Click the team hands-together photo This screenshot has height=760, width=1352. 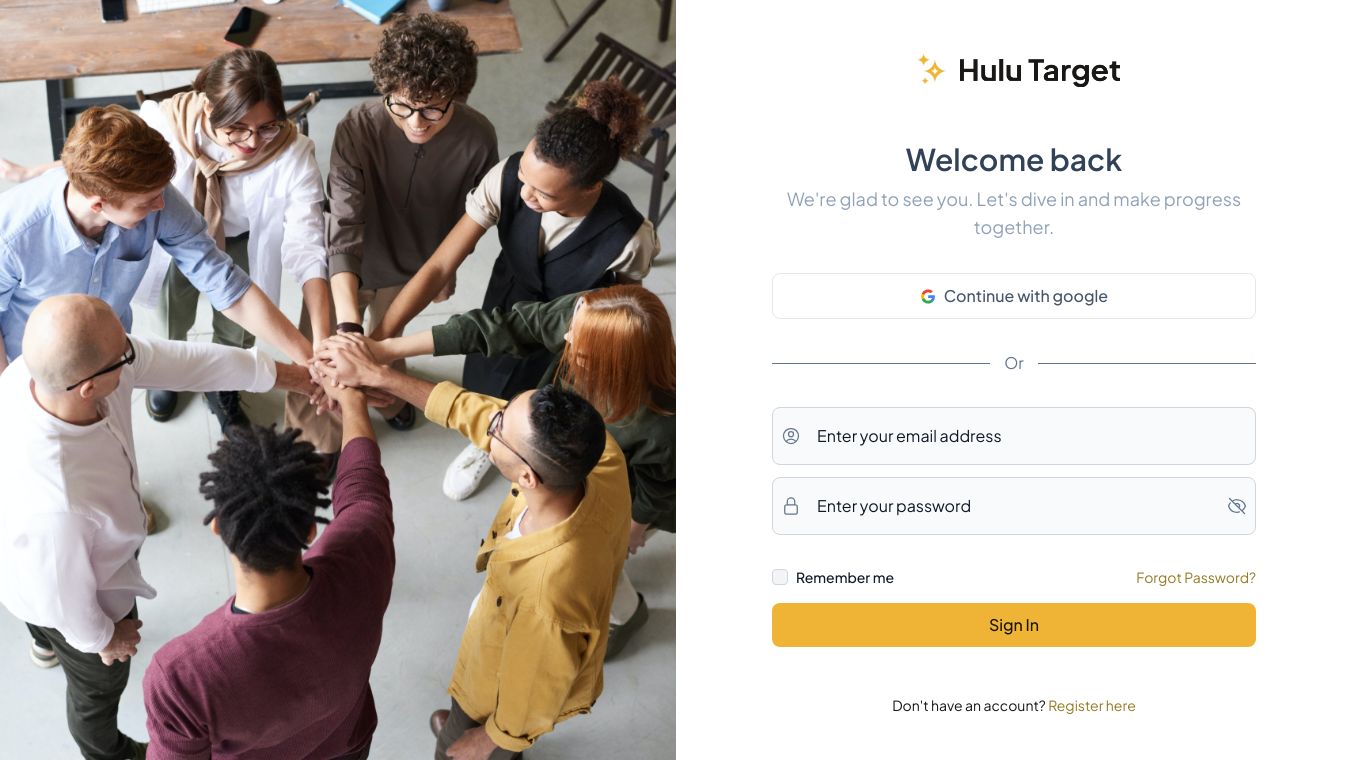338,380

----

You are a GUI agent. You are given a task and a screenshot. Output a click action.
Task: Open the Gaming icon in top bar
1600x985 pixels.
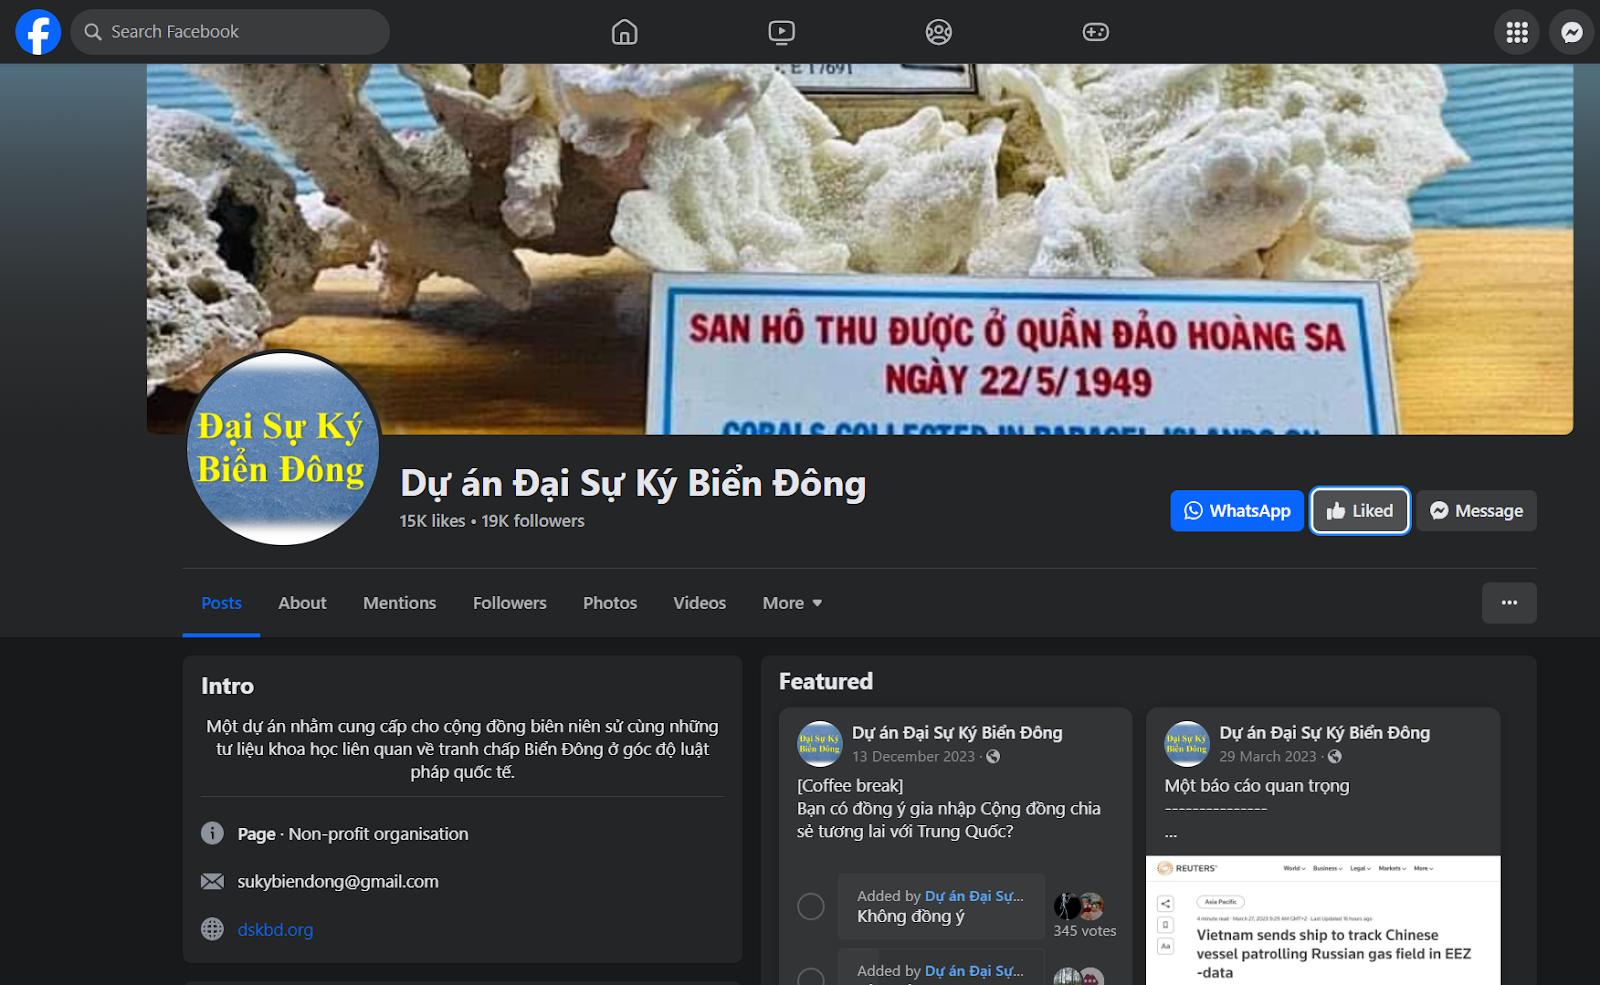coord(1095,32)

----

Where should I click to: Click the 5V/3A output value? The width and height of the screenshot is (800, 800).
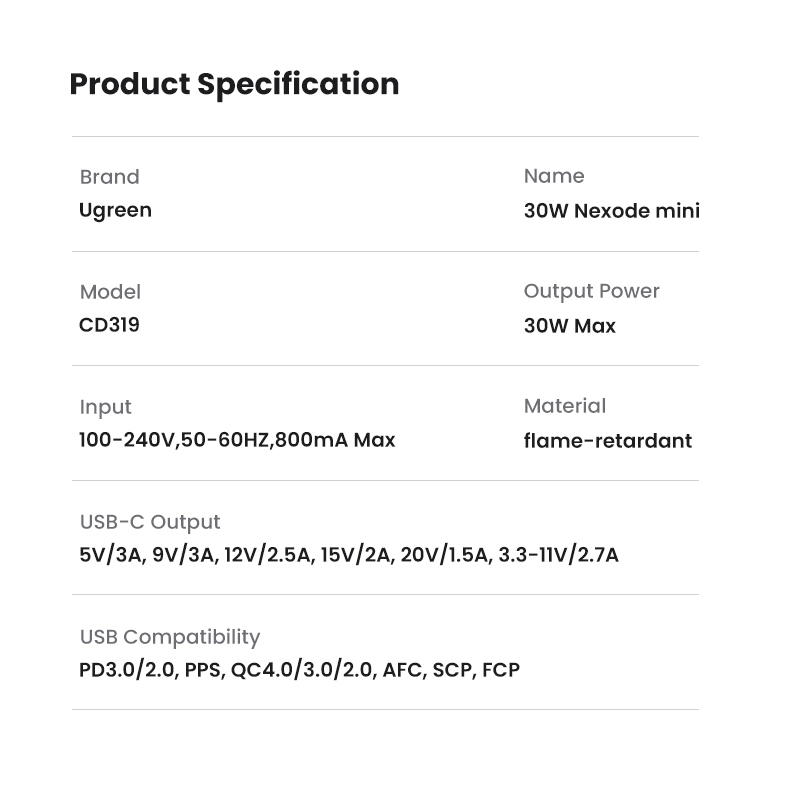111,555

----

_Exercise goal:_
Transcribe everything in the entries from the line containing "You are a GUI" down to the line containing "coord(1095,32)", both included, and omit the pictures.

_Written answer:_
You are a GUI agent. You are given a task and a screenshot. Output a click action.
Task: Open the Gaming icon in top bar
1600x985 pixels.
coord(1095,32)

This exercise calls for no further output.